• **WORK INSTRUCTION**
Quote all of the entries word for word.

※ ※ ※

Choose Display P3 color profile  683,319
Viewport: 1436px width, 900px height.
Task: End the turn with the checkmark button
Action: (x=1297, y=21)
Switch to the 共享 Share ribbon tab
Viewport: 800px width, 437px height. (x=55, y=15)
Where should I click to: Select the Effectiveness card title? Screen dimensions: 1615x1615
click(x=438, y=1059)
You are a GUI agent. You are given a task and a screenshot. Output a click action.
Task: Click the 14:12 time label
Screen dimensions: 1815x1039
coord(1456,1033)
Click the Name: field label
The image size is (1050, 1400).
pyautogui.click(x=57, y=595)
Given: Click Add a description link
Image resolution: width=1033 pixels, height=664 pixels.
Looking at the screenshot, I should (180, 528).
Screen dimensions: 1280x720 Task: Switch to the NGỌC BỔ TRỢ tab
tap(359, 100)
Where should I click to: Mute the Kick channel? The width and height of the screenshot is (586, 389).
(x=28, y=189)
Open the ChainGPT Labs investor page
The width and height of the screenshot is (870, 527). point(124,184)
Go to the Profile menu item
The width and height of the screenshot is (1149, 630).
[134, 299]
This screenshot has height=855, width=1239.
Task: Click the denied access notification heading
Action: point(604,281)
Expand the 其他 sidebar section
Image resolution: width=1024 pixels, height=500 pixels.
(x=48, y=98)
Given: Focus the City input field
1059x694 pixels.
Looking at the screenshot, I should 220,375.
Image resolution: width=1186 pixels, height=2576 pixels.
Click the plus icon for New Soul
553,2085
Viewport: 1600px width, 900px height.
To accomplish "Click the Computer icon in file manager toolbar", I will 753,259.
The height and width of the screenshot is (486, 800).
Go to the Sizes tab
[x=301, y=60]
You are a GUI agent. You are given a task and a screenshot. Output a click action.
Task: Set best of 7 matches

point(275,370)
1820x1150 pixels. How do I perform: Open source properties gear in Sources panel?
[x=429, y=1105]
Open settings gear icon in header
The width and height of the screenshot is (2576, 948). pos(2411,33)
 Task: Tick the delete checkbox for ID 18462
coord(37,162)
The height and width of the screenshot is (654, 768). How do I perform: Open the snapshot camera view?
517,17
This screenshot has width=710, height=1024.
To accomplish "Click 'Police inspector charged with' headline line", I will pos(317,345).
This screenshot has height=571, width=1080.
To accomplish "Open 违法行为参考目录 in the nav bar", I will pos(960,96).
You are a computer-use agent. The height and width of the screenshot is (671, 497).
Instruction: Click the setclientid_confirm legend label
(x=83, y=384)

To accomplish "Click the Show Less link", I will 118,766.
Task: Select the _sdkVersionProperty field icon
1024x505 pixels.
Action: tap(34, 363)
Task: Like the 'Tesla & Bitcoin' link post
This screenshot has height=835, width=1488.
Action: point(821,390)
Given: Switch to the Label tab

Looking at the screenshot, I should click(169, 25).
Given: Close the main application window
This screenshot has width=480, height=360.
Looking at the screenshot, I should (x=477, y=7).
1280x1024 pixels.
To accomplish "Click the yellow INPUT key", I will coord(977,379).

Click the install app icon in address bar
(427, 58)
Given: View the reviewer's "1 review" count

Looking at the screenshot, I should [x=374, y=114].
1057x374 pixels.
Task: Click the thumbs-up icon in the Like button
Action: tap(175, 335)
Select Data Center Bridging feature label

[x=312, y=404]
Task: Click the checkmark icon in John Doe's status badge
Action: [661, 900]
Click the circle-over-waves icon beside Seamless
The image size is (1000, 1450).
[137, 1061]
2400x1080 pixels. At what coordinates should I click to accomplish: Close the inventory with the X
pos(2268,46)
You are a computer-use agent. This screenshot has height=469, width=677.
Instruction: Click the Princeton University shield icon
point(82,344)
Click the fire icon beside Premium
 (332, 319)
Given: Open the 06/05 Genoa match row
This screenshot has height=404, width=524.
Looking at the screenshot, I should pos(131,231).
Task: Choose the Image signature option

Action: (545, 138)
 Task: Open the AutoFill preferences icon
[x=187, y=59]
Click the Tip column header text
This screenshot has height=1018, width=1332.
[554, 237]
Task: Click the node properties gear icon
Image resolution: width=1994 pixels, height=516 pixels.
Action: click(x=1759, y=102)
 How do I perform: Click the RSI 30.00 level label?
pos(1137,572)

※ ※ ※

• **RESPONSE**
Choose Display P3 color profile  683,319
Viewport: 1436px width, 900px height.
Task: End the turn with the checkmark button
Action: (x=1297, y=21)
Switch to the 共享 Share ribbon tab
Viewport: 800px width, 437px height. (x=55, y=15)
Where should I click to: Select the Effectiveness card title? Screen dimensions: 1615x1615
click(x=438, y=1059)
You are a GUI agent. You are given a task and a screenshot. Output a click action.
Task: Click the 14:12 time label
Screen dimensions: 1815x1039
coord(1456,1033)
Click the Name: field label
The image size is (1050, 1400).
pyautogui.click(x=57, y=595)
Given: Click Add a description link
Image resolution: width=1033 pixels, height=664 pixels.
Looking at the screenshot, I should (180, 528).
Screen dimensions: 1280x720 Task: Switch to the NGỌC BỔ TRỢ tab
tap(359, 100)
Where should I click to: Mute the Kick channel? The width and height of the screenshot is (586, 389).
(x=28, y=189)
Open the ChainGPT Labs investor page
The width and height of the screenshot is (870, 527). point(124,184)
Go to the Profile menu item
The width and height of the screenshot is (1149, 630).
[134, 299]
This screenshot has height=855, width=1239.
Task: Click the denied access notification heading
Action: point(604,281)
Expand the 其他 sidebar section
Image resolution: width=1024 pixels, height=500 pixels.
(x=48, y=98)
Given: Focus the City input field
1059x694 pixels.
Looking at the screenshot, I should 220,375.
Image resolution: width=1186 pixels, height=2576 pixels.
Click the plus icon for New Soul
553,2085
Viewport: 1600px width, 900px height.
To accomplish "Click the Computer icon in file manager toolbar", I will 753,259.
The height and width of the screenshot is (486, 800).
Go to the Sizes tab
[x=301, y=60]
You are a GUI agent. You are given a task and a screenshot. Output a click action.
Task: Set best of 7 matches

point(275,370)
1820x1150 pixels. How do I perform: Open source properties gear in Sources panel?
[x=429, y=1105]
Open settings gear icon in header
The width and height of the screenshot is (2576, 948). pos(2411,33)
 Task: Tick the delete checkbox for ID 18462
coord(37,162)
The height and width of the screenshot is (654, 768). How do I perform: Open the snapshot camera view?
517,17
This screenshot has width=710, height=1024.
To accomplish "Click 'Police inspector charged with' headline line", I will pos(317,345).
This screenshot has height=571, width=1080.
To accomplish "Open 违法行为参考目录 in the nav bar", I will pos(960,96).
You are a computer-use agent. The height and width of the screenshot is (671, 497).
Instruction: Click the setclientid_confirm legend label
(x=83, y=384)

To accomplish "Click the Show Less link", I will 118,766.
Task: Select the _sdkVersionProperty field icon
1024x505 pixels.
Action: tap(34, 363)
Task: Like the 'Tesla & Bitcoin' link post
This screenshot has height=835, width=1488.
Action: point(821,390)
Given: Switch to the Label tab

Looking at the screenshot, I should click(169, 25).
Given: Close the main application window
This screenshot has width=480, height=360.
Looking at the screenshot, I should (x=477, y=7).
1280x1024 pixels.
To accomplish "Click the yellow INPUT key", I will coord(977,379).

Click the install app icon in address bar
(427, 58)
Given: View the reviewer's "1 review" count

Looking at the screenshot, I should [x=374, y=114].
1057x374 pixels.
Task: Click the thumbs-up icon in the Like button
Action: tap(175, 335)
Select Data Center Bridging feature label

[x=312, y=404]
Task: Click the checkmark icon in John Doe's status badge
Action: [661, 900]
Click the circle-over-waves icon beside Seamless
The image size is (1000, 1450).
[137, 1061]
2400x1080 pixels. At what coordinates should I click to accomplish: Close the inventory with the X
pos(2268,46)
You are a computer-use agent. This screenshot has height=469, width=677.
Instruction: Click the Princeton University shield icon
point(82,344)
Click the fire icon beside Premium
 (332, 319)
Given: Open the 06/05 Genoa match row
This screenshot has height=404, width=524.
Looking at the screenshot, I should pos(131,231).
Task: Choose the Image signature option

Action: (545, 138)
 Task: Open the AutoFill preferences icon
[x=187, y=59]
Click the Tip column header text
This screenshot has height=1018, width=1332.
[554, 237]
Task: Click the node properties gear icon
Image resolution: width=1994 pixels, height=516 pixels.
Action: click(x=1759, y=102)
 How do I perform: Click the RSI 30.00 level label?
pos(1137,572)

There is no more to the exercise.